START Provided material

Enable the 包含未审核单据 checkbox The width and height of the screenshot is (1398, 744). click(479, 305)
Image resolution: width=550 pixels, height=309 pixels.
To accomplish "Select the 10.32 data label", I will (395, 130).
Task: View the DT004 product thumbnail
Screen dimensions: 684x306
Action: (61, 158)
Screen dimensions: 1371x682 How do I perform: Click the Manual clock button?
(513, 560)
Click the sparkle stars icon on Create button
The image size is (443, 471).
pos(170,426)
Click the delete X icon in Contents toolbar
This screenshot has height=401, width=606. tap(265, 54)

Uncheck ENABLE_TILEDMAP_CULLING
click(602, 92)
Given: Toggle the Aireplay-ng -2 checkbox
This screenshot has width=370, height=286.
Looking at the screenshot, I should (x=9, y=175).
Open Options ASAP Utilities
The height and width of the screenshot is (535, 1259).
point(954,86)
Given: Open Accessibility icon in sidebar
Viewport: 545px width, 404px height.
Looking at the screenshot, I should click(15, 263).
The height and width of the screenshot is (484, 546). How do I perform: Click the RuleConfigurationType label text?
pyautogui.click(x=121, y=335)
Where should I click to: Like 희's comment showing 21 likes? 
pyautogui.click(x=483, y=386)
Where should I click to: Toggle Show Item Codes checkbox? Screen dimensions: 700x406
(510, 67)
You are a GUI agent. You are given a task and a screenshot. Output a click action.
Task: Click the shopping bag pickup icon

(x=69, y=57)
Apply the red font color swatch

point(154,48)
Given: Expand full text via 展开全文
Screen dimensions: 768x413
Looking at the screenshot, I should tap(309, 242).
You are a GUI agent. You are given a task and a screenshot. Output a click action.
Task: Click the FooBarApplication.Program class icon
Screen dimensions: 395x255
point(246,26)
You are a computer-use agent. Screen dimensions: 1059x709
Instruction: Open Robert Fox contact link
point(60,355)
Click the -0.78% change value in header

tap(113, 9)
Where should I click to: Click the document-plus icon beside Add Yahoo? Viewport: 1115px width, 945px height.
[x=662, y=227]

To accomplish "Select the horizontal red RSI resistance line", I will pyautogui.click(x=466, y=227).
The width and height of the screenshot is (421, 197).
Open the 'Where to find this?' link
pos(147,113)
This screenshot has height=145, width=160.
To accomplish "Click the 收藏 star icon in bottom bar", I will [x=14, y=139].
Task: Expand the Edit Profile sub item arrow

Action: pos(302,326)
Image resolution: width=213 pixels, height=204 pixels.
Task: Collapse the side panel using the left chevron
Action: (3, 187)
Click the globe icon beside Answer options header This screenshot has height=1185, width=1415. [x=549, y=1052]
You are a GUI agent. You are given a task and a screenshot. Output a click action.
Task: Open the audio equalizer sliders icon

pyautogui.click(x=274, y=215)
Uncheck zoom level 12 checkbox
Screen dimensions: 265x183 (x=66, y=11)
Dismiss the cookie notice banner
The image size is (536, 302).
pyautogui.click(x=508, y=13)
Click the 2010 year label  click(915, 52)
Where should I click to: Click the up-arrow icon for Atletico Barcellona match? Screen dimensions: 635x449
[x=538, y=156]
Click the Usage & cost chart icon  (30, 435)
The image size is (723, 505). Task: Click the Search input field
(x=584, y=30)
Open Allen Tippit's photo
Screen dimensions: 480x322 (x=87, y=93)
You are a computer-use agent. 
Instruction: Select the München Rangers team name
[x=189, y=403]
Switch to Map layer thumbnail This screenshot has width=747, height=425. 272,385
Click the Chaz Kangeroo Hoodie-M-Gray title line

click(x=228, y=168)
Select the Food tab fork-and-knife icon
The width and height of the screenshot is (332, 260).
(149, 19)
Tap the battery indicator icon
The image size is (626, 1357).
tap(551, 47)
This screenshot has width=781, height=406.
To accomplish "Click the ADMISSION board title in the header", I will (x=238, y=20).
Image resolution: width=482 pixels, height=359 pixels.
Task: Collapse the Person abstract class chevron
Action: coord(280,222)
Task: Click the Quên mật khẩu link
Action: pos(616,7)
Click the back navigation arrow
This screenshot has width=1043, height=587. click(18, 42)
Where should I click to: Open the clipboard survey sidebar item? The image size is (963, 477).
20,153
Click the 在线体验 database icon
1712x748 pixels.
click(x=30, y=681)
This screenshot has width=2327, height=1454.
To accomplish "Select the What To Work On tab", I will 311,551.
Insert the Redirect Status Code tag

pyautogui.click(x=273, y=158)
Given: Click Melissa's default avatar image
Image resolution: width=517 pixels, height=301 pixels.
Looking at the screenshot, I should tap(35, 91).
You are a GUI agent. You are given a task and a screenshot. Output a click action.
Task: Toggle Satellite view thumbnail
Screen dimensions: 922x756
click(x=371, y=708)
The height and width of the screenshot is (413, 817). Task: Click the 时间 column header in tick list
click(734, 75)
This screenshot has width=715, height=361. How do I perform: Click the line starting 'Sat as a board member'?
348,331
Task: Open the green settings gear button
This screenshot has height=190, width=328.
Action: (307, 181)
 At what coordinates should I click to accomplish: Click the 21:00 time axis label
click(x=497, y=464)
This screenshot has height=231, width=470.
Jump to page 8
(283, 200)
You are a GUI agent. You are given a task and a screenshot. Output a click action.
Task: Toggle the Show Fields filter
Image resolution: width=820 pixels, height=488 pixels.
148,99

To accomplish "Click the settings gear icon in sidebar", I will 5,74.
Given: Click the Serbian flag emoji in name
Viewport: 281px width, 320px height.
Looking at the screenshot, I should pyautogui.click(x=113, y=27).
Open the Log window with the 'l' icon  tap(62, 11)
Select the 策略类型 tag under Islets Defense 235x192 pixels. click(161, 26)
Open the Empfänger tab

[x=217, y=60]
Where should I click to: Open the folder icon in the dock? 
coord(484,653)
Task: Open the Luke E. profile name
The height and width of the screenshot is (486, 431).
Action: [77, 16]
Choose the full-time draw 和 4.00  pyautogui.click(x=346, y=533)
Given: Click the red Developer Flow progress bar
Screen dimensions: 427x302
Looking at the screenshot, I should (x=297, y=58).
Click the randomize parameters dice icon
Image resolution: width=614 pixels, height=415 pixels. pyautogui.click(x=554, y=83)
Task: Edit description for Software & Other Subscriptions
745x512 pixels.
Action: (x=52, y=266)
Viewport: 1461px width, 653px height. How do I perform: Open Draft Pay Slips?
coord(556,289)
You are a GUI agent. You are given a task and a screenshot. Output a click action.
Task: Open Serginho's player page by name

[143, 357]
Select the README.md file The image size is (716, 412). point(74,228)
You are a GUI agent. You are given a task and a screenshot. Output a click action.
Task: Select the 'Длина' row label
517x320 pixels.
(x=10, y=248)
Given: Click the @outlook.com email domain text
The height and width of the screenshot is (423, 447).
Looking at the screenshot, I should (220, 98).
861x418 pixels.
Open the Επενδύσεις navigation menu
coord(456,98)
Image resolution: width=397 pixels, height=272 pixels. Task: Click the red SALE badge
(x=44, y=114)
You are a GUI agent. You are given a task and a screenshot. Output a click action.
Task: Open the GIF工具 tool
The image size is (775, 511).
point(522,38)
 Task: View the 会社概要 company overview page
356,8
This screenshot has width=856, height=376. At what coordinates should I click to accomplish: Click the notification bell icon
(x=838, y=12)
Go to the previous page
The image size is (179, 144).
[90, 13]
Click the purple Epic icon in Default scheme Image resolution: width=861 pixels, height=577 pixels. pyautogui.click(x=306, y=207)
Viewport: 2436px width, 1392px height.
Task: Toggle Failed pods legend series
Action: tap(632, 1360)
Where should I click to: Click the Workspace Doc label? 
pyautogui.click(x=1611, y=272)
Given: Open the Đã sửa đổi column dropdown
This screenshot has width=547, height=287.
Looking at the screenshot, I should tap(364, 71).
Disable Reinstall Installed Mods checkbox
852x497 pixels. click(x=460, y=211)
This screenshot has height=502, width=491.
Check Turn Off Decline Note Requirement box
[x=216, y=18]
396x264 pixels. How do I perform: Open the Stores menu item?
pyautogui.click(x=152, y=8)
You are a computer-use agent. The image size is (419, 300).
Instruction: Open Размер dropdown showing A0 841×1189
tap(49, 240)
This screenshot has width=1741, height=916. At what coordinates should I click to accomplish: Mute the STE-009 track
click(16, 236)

END Provided material

### Your assignment
After reading each line of the data, give only the number of lines that include the word "full".

### Result for this exercise
2